▶ _PROBLEM TO WORK ON_: Write the listing below out again exactly, though only as far as the line with "This screenshot has width=784, height=441.", which is included.

▶ _EXCERPTED DATA_:
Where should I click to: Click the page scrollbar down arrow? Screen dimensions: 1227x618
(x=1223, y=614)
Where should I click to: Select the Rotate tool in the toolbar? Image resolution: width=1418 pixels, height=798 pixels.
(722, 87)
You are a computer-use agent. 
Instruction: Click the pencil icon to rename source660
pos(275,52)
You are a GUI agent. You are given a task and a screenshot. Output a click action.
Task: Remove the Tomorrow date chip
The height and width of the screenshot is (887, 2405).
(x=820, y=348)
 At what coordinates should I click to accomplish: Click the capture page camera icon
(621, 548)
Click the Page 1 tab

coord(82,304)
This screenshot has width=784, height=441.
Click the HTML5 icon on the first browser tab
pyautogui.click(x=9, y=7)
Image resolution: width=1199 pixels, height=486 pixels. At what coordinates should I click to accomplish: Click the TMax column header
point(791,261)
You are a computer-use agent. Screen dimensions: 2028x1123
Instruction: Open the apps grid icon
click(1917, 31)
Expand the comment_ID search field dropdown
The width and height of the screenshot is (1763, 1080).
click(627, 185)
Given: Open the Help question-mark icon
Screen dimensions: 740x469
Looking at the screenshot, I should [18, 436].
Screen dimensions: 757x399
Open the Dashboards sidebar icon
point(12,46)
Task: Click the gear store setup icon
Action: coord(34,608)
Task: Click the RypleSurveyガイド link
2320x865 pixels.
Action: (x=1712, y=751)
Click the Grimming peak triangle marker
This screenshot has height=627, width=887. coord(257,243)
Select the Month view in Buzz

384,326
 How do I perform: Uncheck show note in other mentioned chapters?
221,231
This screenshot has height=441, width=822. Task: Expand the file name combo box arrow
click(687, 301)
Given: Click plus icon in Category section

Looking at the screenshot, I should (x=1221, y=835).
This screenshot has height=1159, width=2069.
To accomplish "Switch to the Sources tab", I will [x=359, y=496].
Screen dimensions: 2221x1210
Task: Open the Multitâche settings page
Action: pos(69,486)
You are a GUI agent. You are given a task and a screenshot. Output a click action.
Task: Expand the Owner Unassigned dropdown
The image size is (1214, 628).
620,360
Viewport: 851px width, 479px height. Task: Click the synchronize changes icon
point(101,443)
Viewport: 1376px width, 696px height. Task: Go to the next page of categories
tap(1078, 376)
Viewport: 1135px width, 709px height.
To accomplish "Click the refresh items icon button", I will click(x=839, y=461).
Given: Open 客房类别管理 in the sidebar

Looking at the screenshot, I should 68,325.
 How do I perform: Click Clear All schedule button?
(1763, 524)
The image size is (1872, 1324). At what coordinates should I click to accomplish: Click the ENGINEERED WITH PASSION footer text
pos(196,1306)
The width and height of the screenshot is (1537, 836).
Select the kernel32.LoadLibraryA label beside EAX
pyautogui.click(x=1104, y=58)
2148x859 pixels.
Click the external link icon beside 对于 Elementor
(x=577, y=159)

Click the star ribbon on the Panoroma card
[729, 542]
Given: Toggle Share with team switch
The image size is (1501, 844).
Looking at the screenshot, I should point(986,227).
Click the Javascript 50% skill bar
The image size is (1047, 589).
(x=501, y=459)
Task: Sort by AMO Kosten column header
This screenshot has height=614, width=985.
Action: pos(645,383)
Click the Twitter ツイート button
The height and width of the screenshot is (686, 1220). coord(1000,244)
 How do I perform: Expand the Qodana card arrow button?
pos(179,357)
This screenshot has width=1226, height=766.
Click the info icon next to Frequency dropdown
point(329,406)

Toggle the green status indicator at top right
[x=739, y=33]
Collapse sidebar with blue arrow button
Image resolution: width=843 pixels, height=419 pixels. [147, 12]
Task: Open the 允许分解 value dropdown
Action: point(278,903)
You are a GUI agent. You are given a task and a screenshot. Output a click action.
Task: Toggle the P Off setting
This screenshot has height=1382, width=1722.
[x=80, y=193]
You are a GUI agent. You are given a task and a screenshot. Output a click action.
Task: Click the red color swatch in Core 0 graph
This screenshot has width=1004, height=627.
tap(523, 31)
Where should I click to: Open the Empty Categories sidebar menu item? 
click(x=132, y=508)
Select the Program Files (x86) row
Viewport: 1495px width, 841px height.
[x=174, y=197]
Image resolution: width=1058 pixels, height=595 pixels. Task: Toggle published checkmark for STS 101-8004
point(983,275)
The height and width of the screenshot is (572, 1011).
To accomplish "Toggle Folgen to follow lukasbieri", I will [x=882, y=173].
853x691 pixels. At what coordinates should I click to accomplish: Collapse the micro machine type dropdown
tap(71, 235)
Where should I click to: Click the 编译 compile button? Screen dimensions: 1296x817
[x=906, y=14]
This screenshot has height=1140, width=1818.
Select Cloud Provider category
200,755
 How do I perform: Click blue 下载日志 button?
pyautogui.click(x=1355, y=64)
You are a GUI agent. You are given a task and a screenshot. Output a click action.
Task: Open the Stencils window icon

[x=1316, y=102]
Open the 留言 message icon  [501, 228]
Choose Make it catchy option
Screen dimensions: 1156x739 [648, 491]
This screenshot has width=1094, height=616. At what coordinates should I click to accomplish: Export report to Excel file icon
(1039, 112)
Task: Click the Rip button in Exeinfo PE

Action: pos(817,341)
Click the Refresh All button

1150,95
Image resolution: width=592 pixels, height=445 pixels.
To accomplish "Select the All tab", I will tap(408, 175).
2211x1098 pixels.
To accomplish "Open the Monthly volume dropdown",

▶ _RESPONSE TO THIS TASK_:
Where should I click to: Click the page scrollbar down arrow? Screen dimensions: 1227x618
(x=1223, y=614)
Where should I click to: Select the Rotate tool in the toolbar? Image resolution: width=1418 pixels, height=798 pixels.
(722, 87)
You are a computer-use agent. 
Instruction: Click the pencil icon to rename source660
pos(275,52)
You are a GUI agent. You are given a task and a screenshot. Output a click action.
Task: Remove the Tomorrow date chip
The height and width of the screenshot is (887, 2405).
(x=820, y=348)
 At what coordinates should I click to accomplish: Click the capture page camera icon
(621, 548)
Click the Page 1 tab

coord(82,304)
This screenshot has width=784, height=441.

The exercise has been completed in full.